A clear two-phase workflow in plain prose:

**Phase 1 — Visual prototyping (Claude Design, v0, Lovable, or Bolt):**

- Which tool to use and why.
- Paste the DESIGN BRIEF as the initial prompt.
- Iterate until the aesthetic lands. Expect 3–10 iterations.
- Export the resulting JSX/HTML to a `design-prototypes/` folder in the repo.
- Save the design tokens output to `design-prototypes/DESIGN-TOKENS.md`.
- Show the designs to one real person from the target audience before moving on. If the design doesn't move them, iterate more before building.

**Phase 2 — Production build (Claude Code, Cursor, or similar):**

- Set up the repo with `BLUEPRINT.md`, `design-prototypes/`, and `DECISIONS.md` (a running log for spec changes).
- Open the coding agent in the repo.
- Give it a short kickoff prompt directing it to READ the Blueprint (not paste it inline) and ask clarifying questions per the Blueprint's final instruction.
- Build vertically by flow, not horizontally by layer. Complete one flow end-to-end (with all error states and tests) before starting the next.
- Update `DECISIONS.md` any time a spec changes mid-build; instruct the agent to re-read it.

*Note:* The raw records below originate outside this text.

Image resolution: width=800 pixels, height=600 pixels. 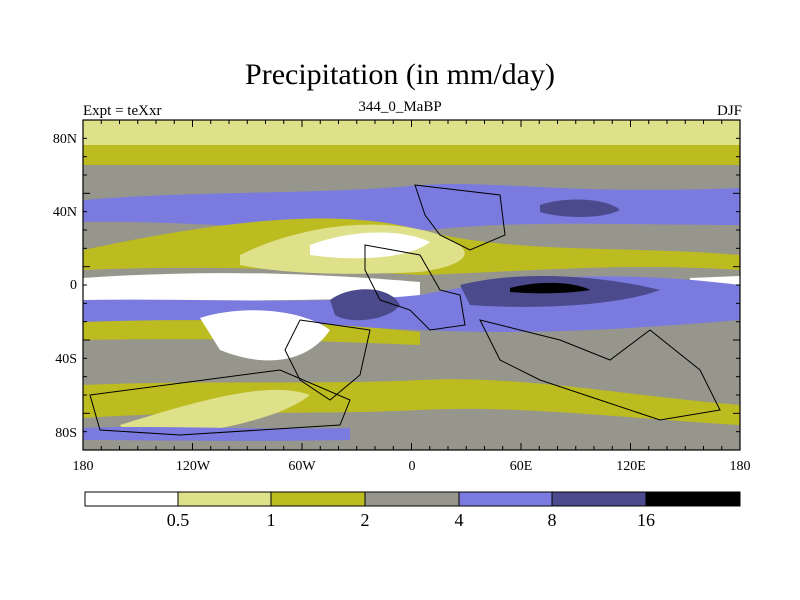 I want to click on lon-label-60w: 60W, so click(x=302, y=466).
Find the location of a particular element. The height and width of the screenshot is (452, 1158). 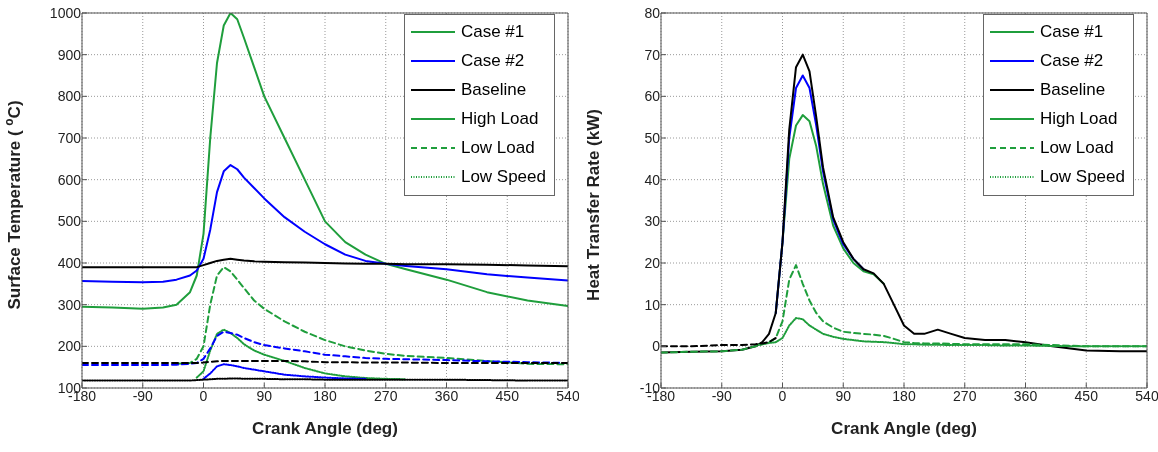

y-tick-label: 20 is located at coordinates (652, 262).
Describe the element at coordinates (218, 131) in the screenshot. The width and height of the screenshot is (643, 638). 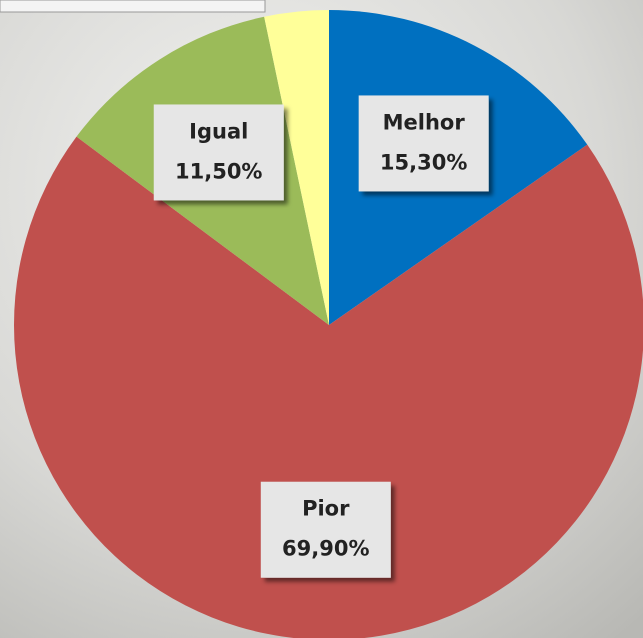
I see `category-label: Igual` at that location.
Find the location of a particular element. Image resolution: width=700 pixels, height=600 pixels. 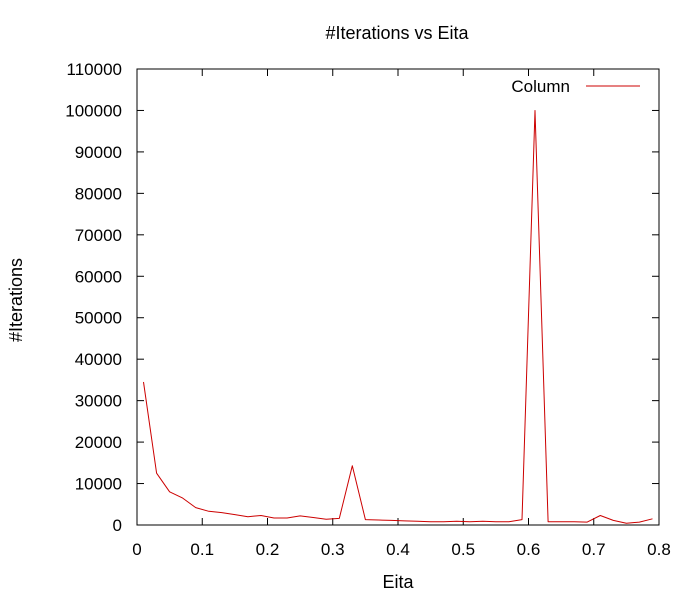

legend-label: Column is located at coordinates (540, 86).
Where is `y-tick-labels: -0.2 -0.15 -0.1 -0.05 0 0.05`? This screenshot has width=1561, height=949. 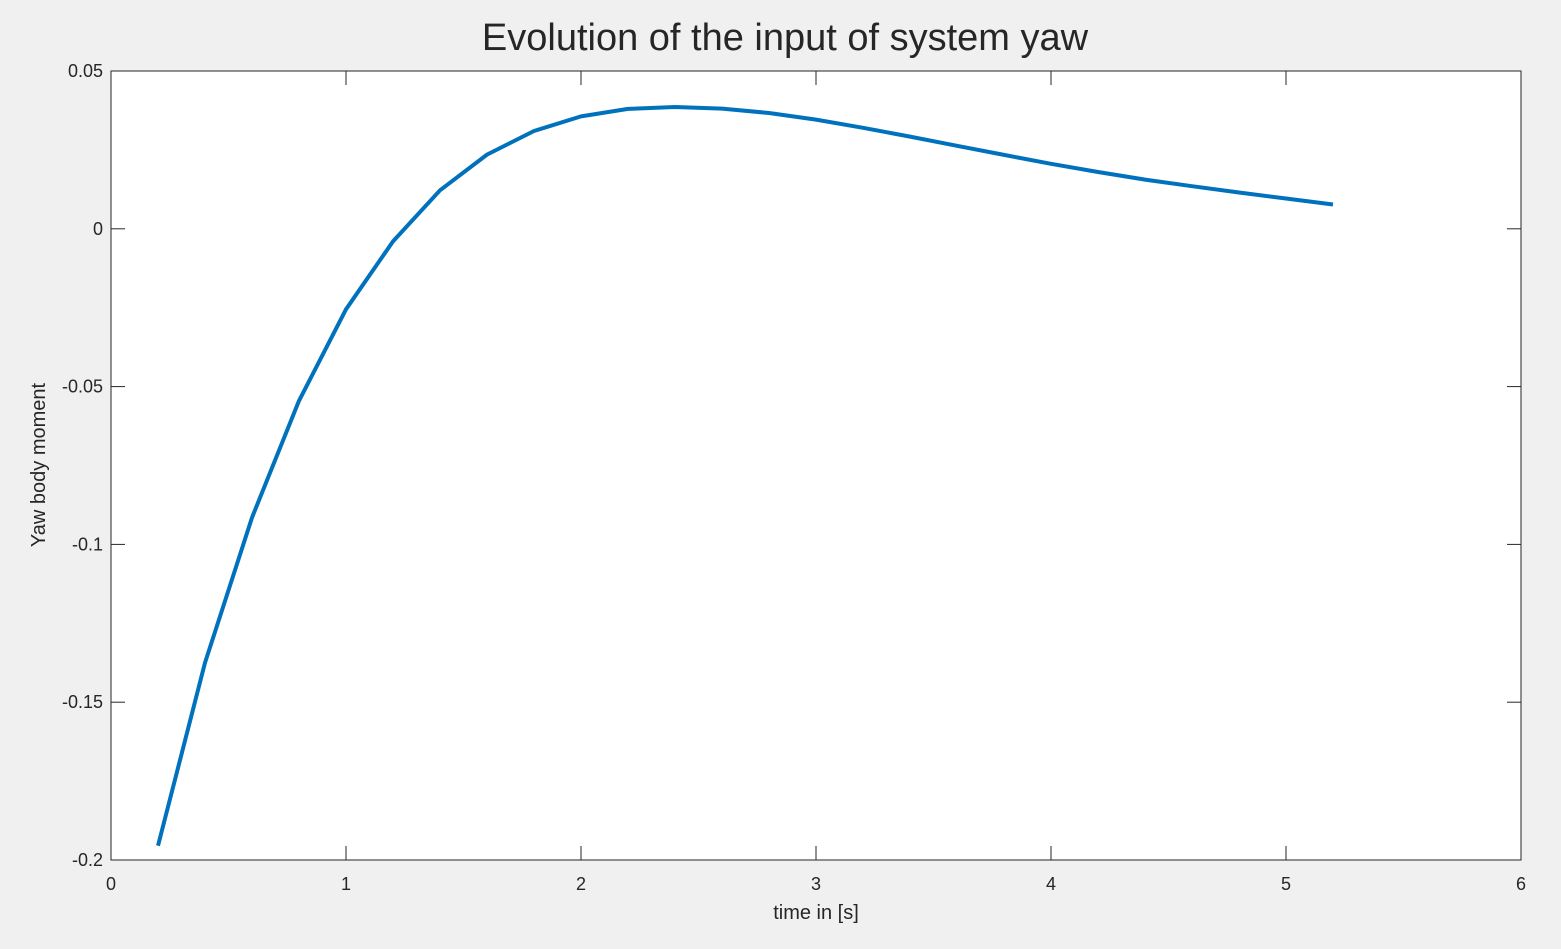 y-tick-labels: -0.2 -0.15 -0.1 -0.05 0 0.05 is located at coordinates (82, 466).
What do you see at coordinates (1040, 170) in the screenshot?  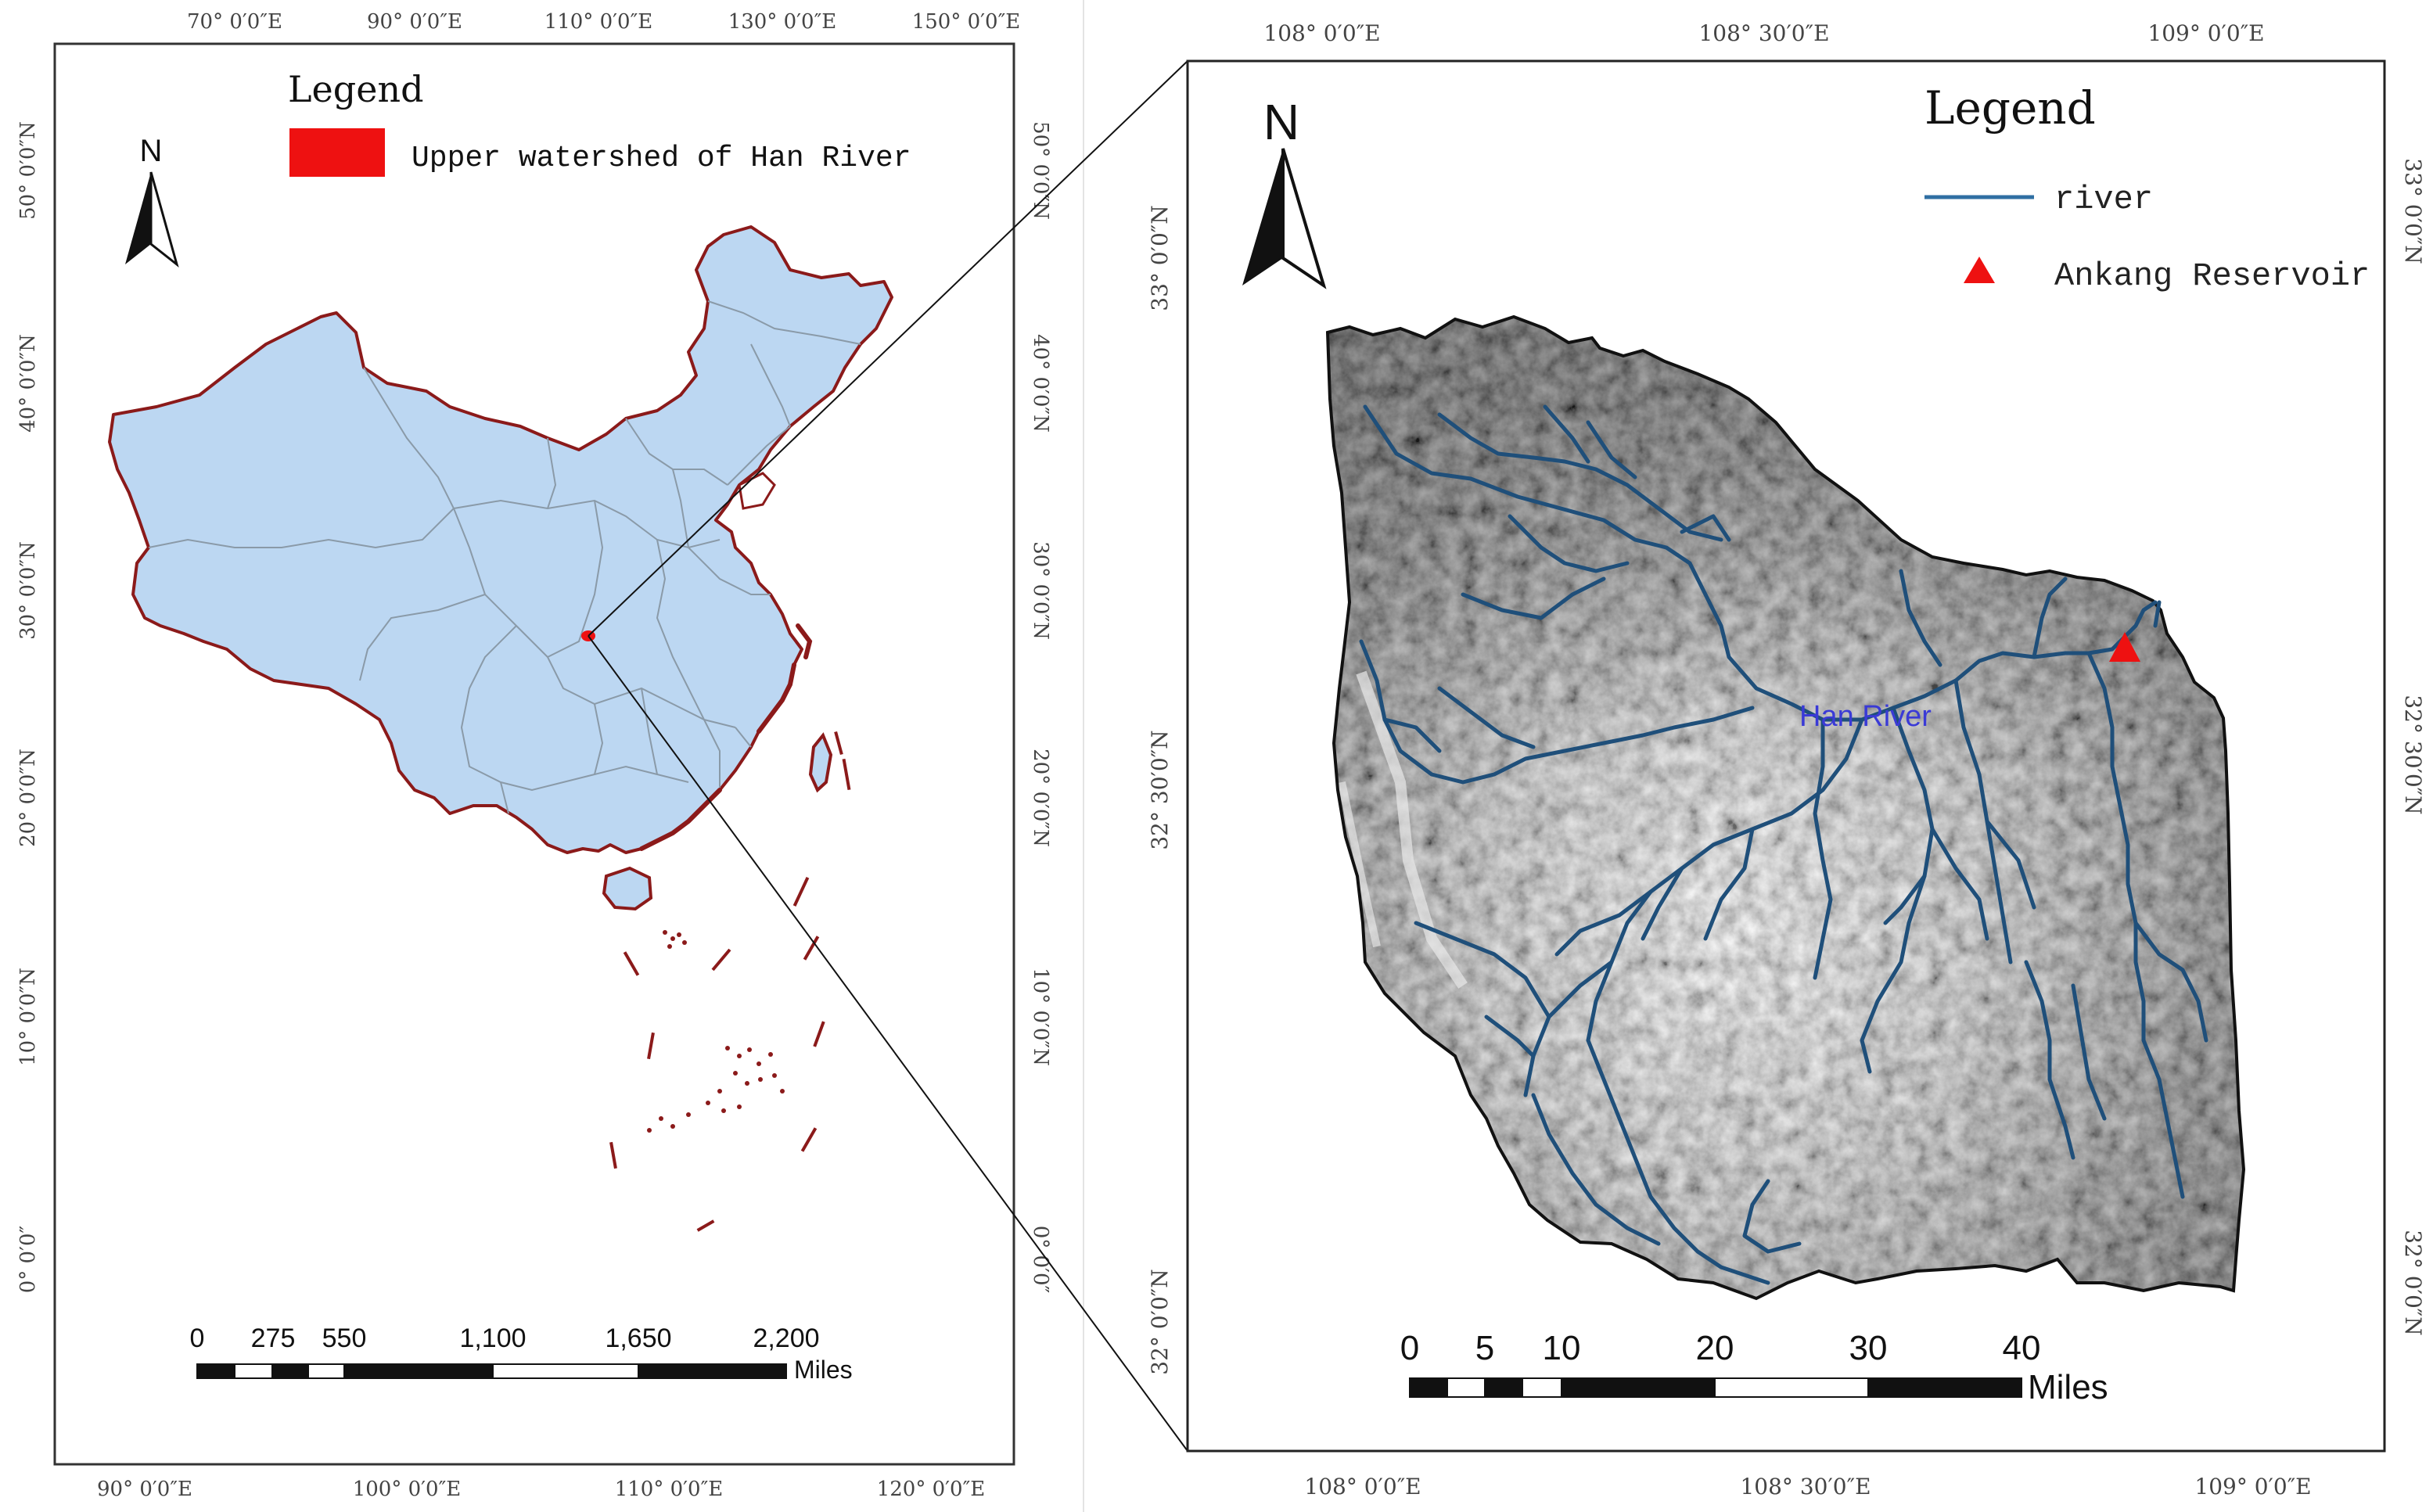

**Recovery lines for when the AI drifts:**

- _"Reread the Hard Prohibitions section and tell me which rules you just violated, then fix them before continuing."_
- _"Summarize the current state of the codebase against the V1 Scope section. List which flows are complete, partial, or not started. Then identify the next smallest vertical slice."_
- _"I've updated DECISIONS.md. Re-read it and tell me which existing code is now non-compliant before making changes."_

**Key principle to state explicitly:** The Build Prompt Blueprint lives in the repo as a file the coding agent READS. It is never pasted into a chat. Prompts to the coding agent direct attention to Blueprint sections by number; they do not restate the spec.

# Start now

Begin with batch 1: a few high-level questions to figure out what application we're building, its core objective, who uses it, and whether it heavily utilizes AI/LLM features under the hood. Keep it brief to kick off the project.